ERK 1/2 pathway mediated the protect effects of artemisinin in PC12 cells. PC12 cells were pre-treated with10 μM PD98059 or 10 μM LY294002 (A), or 5, 10, 20 μM PD98059 (B) for 30 min, and treated with 25 μM artemisinin for 1 h, then incubated with or without 0.3 μM Aβ25-35 for a further 24 h, and the cell viability was determined by MTT assay (N=3). PC12 cells were pre-treated with the ERK1/2 inhibitor PD98059 (20 μM) or PI3K inhibitor LY294002 (20 μM) for 30 min, and afterward treated with 25 μM artemisinin for 1 h, then incubated with or without 0.3 μM Aβ25-35 for a further 24 h; the apoptosis cells was detected by staining with Hoechst 33342 and visualized by fluorescence microscopy (C). The number of apoptotic nuclei with condensed chromatin was counted from the photomicrographs and presented as a percentage of the total number of nuclei (N=3) (D).
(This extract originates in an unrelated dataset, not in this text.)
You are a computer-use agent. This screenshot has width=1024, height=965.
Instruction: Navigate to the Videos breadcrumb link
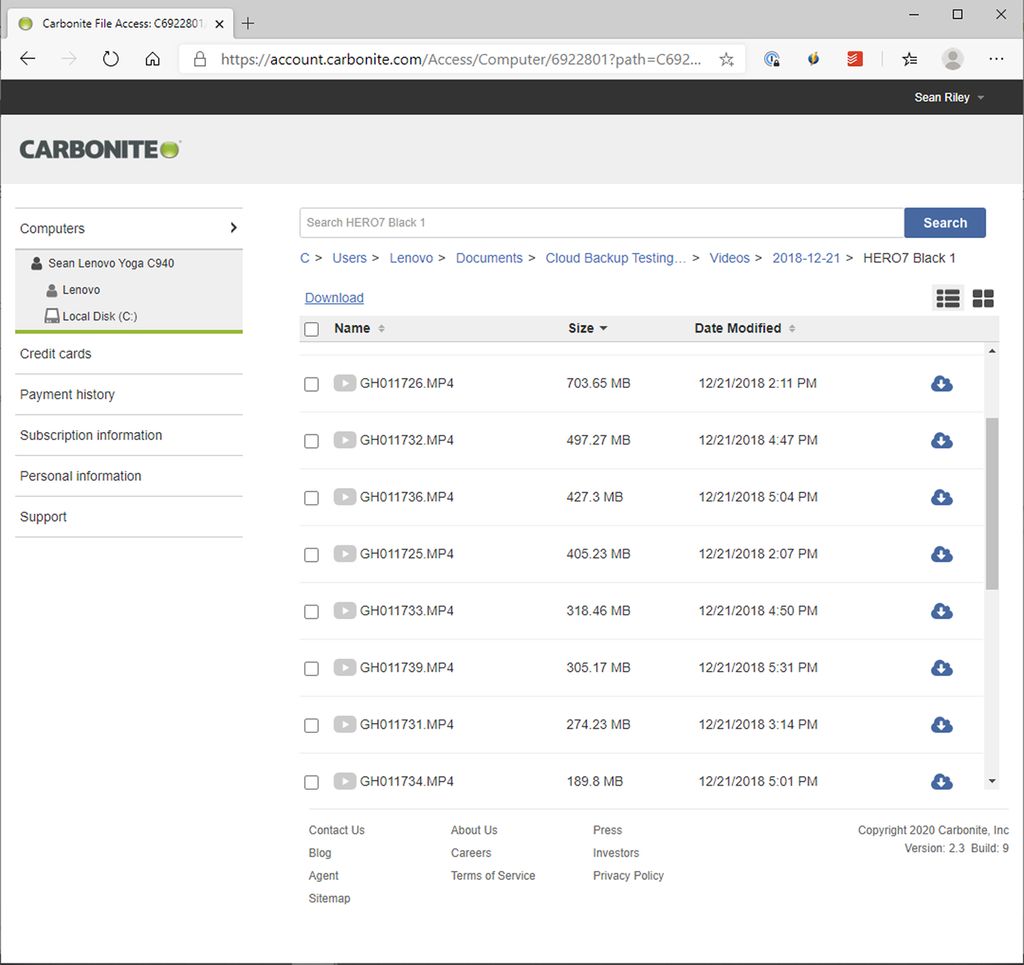tap(730, 257)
PC12 cells were pre-treated with the ERK1/2 inhibitor PD98059 (20 μM) or PI3K inhibitor LY294002 (20 μM) for 30 min, and afterward treated with 25uM artemisinin for 1 h, then incubated with or without 0.3 μM Aβ25-35, The expression of phosphorylated ERK1/2, total ERK1/2; and GAPDH were detected by Western blotting with specific antibodies (N=3). ###P<0.005 versus control group; **P<0.01, ***P<0.005 versus the artemisinin or artemisinin plus Aβ25-35-treated group as indicated were considered significantly different.

Fig. 7

Artemisinin suppressed Aβ1-42-induced cell viability lose in PC12 cells. (A) Cells were treated with Aβ1-42 (0.001–1 μM) or 0.1% DMSO (vehicle control) for 24 h and cell viability was measured using the MTT assay. (B) Cells were pre-treated with artemisinin(25 μM) or 0.1% DMSO (vehicle control) for 1 h and then incubated with or without 0.3 μM Aβ1-42 for a further 24 h and cell viability were measured by MTT assay (N=3). ###P<0.005 versus control group; **P<0.01 versus the Aβ1-42 treated group was considered statistically differences.